Pessoalmente, o que levou você a iniciar nesse universo?
Sempre gostei de pão e, com o passar dos anos, fui me interessando por sua preparação. Faço pães desde os anos 90, comecei numa época sem Google, sem tutoriais do Youtube, com poucos livros disponíveis. Paralelamente, fui aprofundando meu trabalho como crítico e editor em gastronomia (o que incluía estudar o pão). Fui me aperfeiçoando em receitas caseiras, enveredei pela fermentação natural, que me conquistou completamente, e comecei a compartilhar isso com os leitores. O interesse foi tanto que me estimulou ainda mais a sistematizar as coisas que eu ia aprendendo, tanto na internet como em aulas, palestras e, especialmente, em meu livro Pão Nosso. Eu me considero um padeiro doméstico e, acima de tudo, um comunicador do pão. O mais legal é que a aprendizagem, neste assunto, é contínua, infinita. Aprende-se o tempo todo, erra-se o tempo todo. E, tantos anos depois, continuo me emocionando em ver a fermentação acontecer, em ver um belo pão assando no forno.
Que primeira dica você poderia dar a quem quer começar a fazer pão?
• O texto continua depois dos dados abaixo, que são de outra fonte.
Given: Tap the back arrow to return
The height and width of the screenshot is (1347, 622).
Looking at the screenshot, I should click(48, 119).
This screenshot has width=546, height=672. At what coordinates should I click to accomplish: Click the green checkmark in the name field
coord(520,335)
Costumo dizer que o pão, além farinha, água, fermento e sal, exige alguns ingredientes a mais, como paciência e perserverança. Errar faz parte do processo e, com a repetição, com boas dicas, é possível Ir progredindo continuamente. Recomendo sempre que as pessoas percam o medo e não fiquem criando desculpas para não fazer pão. Usem os ingredientes à mão, os equipamentos domésticos, o que for possível. Com o tempo, com o aprendizado, é legal ir testando novas farinhas, comprando uns acessórios melhores. Mas, reforço: todo mundo pode fazer pão. Basta prestar atenção, não desanimar, e usar os procedimentos adequados. Pão alimenta, pão conforta, pão ensina (inclusive a esperar), pão diverte.
Uma breve história do pão
É provável que o pão tenha surgido há 12 mil anos na Mesopotâmia, juntamente com o cultivo do trigo.
Inicialmente os pães eram feitos de farinha misturada com o fruto do carvalho. Os primeiros pães eram achatados, duros, secos e muitos amargos. Além disso, o pão era lavado várias vezes em água fervente e depois era assado sobre pedras ou embaixo de cinzas.
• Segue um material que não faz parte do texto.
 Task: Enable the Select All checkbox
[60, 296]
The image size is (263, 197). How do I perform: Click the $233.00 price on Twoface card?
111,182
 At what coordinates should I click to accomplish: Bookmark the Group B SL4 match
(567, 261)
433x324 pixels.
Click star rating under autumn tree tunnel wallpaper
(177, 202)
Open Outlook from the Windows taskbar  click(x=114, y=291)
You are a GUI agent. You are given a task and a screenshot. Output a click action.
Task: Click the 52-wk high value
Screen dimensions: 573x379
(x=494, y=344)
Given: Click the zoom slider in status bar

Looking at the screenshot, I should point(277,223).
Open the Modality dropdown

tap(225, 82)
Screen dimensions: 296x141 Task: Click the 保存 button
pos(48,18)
O primeiro pão assado em forno de barro foi a 7000 a.C. no Egito, local onde, tempos depois, descobriram o fermento. O pão chegou à Europa em 250 a.C. sendo preparado em padarias, porém, com a queda do Império Romano, o pão começou a ser feito em casa.
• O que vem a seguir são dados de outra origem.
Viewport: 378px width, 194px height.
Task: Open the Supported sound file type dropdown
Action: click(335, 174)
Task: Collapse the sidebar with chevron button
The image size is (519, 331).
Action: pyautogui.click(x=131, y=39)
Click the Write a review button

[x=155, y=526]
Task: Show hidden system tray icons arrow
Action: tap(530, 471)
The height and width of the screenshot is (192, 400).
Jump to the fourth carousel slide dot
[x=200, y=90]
A partir do século XII a França começou a melhorar a fabricação do pão e, no século XVII, destacou-se como centro mundial de fabricação de pães.
Em terras brasileiras, o pão começou a ser popular no século XIX, apesar de ser conhecido desde os colonizadores. Os pães feitos no Brasil eram escuros, enquanto na França o pão era de miolo branco e casca dourada.
O pão francês brasileiro não tem muito a ver com o verdadeiro pão francês, pois a receita do pão francês no Brasil só surgiu no início do século XX e difere do pão europeu por conter um pouco de açúcar e gordura na massa.
Independentemente do país em que é produzido, o pão é um saboroso produto e excelente fonte de energia!